In the rush to address California’s severe housing shortage, we are abandoning fundamental principles of sound urban planning. From the governor and the Legislature down to local city and county governments, the focus is on creating broader opportunities for homebuilding. This seems necessary to meet the needs of our current and future residents. In the process, however, we risk losing sight of the high standards and long-range vision that have defined California planning for many years.

The greatest current controversy surrounds implementation of Senate Bill 10, a bill adopted by the Legislature last year, authorizing local governments to vastly increase residential densities within specified distances from transit lines. But the issue goes much deeper than that.

We are caught in a conundrum that has been many years in the making. In the booming, rapid-growth years of the latter half of the 20th century, California built housing at a pace commensurate with its population growth. Sprawling suburban development accommodated the housing needs of a steady stream of new residents.

But change became inevitable. The era of limits that Gov. Jerry Brown warned of in the 1970s caught up with us as we entered the current century. Cheap land, labor and materials that previously supported homebuilding all became more costly and less available. Environmental restrictions, coupled with growing anti-development attitudes, limited building locations. In the aftermath of Proposition 13, local governments imposed fees and exactions on new development to provide for the parks, schools and roads once viewed and financed as common benefits. And the need to ameliorate climate change by reducing greenhouse gas emissions required that most new housing be in already-developed areas, where land and building costs are even higher.

While producing an average of 120,000 units annually from 1980 to 2010, we still fell 80,000 units a year short of meeting demand. Most years since then have seen even fewer units produced.

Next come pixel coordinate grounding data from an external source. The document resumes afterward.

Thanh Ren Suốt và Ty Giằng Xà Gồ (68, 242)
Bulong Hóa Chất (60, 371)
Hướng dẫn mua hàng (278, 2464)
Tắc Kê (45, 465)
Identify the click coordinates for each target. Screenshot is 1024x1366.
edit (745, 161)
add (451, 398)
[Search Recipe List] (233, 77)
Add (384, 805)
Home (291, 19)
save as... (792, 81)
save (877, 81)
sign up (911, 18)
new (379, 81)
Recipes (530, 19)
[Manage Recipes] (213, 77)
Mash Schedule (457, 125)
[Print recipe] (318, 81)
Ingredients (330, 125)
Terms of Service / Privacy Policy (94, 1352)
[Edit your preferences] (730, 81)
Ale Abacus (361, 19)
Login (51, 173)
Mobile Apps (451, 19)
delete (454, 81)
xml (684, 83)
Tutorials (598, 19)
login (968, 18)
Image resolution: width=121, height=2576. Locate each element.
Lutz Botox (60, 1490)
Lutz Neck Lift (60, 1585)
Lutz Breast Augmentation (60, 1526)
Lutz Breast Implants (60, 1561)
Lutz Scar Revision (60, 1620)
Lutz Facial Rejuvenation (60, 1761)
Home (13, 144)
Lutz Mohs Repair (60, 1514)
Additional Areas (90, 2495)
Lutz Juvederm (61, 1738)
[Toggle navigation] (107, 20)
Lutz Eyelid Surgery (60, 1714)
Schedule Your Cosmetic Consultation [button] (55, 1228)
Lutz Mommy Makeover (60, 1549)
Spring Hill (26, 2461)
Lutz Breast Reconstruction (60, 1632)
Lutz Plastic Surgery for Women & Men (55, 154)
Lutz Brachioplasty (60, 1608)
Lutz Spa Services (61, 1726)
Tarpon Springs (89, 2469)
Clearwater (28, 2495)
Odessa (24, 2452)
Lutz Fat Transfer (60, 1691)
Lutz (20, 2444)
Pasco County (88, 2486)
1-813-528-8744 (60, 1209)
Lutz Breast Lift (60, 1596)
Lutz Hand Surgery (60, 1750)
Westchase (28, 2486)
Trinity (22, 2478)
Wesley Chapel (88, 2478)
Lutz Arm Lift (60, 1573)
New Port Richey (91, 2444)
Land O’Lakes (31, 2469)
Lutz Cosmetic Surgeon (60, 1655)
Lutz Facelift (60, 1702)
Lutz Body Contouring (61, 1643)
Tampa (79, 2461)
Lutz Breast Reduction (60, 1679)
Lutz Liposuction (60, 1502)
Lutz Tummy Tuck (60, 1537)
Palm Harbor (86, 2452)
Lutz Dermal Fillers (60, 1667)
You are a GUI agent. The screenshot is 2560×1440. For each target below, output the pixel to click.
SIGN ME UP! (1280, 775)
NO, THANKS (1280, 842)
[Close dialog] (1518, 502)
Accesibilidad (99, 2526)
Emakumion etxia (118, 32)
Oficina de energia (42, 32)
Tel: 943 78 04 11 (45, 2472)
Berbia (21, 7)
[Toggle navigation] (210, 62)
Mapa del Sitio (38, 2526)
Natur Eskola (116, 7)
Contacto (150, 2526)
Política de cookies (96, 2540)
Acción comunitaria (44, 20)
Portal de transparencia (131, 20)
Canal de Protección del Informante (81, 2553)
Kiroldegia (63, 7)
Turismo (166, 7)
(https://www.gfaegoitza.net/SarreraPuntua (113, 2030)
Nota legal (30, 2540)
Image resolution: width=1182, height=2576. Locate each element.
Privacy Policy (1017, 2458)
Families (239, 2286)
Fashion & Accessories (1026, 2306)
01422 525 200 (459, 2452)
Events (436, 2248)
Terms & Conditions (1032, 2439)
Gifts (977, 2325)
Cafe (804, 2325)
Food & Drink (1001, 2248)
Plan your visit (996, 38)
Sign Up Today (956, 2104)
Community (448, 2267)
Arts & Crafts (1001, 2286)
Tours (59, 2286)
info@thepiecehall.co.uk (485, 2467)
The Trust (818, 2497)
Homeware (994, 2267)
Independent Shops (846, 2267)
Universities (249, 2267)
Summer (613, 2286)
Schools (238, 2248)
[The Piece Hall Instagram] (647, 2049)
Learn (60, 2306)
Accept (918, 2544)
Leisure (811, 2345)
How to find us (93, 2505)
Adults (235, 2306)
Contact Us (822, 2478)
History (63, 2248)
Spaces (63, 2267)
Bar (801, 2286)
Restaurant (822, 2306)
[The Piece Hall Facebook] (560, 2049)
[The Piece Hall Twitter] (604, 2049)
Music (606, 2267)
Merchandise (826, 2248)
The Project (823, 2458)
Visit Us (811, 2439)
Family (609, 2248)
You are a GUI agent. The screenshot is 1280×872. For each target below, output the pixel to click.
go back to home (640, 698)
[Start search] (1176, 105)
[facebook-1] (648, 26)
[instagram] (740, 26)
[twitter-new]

The problem is especially acute in coastal areas, where population is concentrated.

Even worse, housing produced in recent decades has been mostly in the upper tier of the market. Demand for higher-cost housing is absorbing as many units as the market is producing, other than the relatively small number of lower-income units built with public subsidies. Virtually nothing is being built for the “missing middle.” Those are the homes needed for middle-class families, as well as persons entering the workforce (including our children) or providing vital services. With the costs of housing production making it relatively unprofitable to build anything else, it’s no wonder that developers concentrate on that upper tier. Notwithstanding the modest outflow of residents to states with cheaper housing, the magnitude of the problem remains staggering.

This is the reality that state and local governments face. In response, they have taken a shotgun approach to finding solutions: promoting accessory dwelling units, eliminating parking requirements, loosening height restrictions, waiving environmental reviews and other regulatory processes, allowing as many as 10 units on lots previously zoned for a single home. Most of these efforts so far have little to show in the way of significant new housing production when measured against the scale of the problem.

Admittedly, some may show greater promise over time. The problem meanwhile is that the scattered placement of larger, higher-density structures in currently lower-density neighborhoods will disrupt those neighborhoods while also creating a backlash against efforts to increase production.

Our cities do need to grow taller and denser, and many older neighborhoods will have an enhanced quality of life by becoming more walkable and less auto-dependent. Neighborhoods evolve, and good planning ensures that change will add value and improve quality of life.

To that end, local general plans should concentrate density directly along transportation corridors and around employment centers, and then gradually step it back into surrounding neighborhoods. Allowing it up to a mile from transit lines ignores our experience with public willingness to use transit. Upgraded neighborhood infrastructure must precede any appreciable increase in residents. Climate resiliency should be advanced through reduced paving and increased tree cover. Measures such as flexible zoning and design standards, leasing of surplus public land and down-payment assistance can aid in making new housing affordable. Enforcing state requirements for local fair-share allocation of new housing will ensure all jurisdictions do their part. And the impacted neighborhoods need to be engaged more effectively in the planning process if they are to accept, even support, gradual transformation.

For the future of our communities, our economy and especially our children, we should accept the need for much more housing and embrace the necessary changes, subject to quality planning. In the words of famed planner/architect John Nolen, “The most certain thing about planning is that it is a continuous process that must constantly adapt as the city grows.”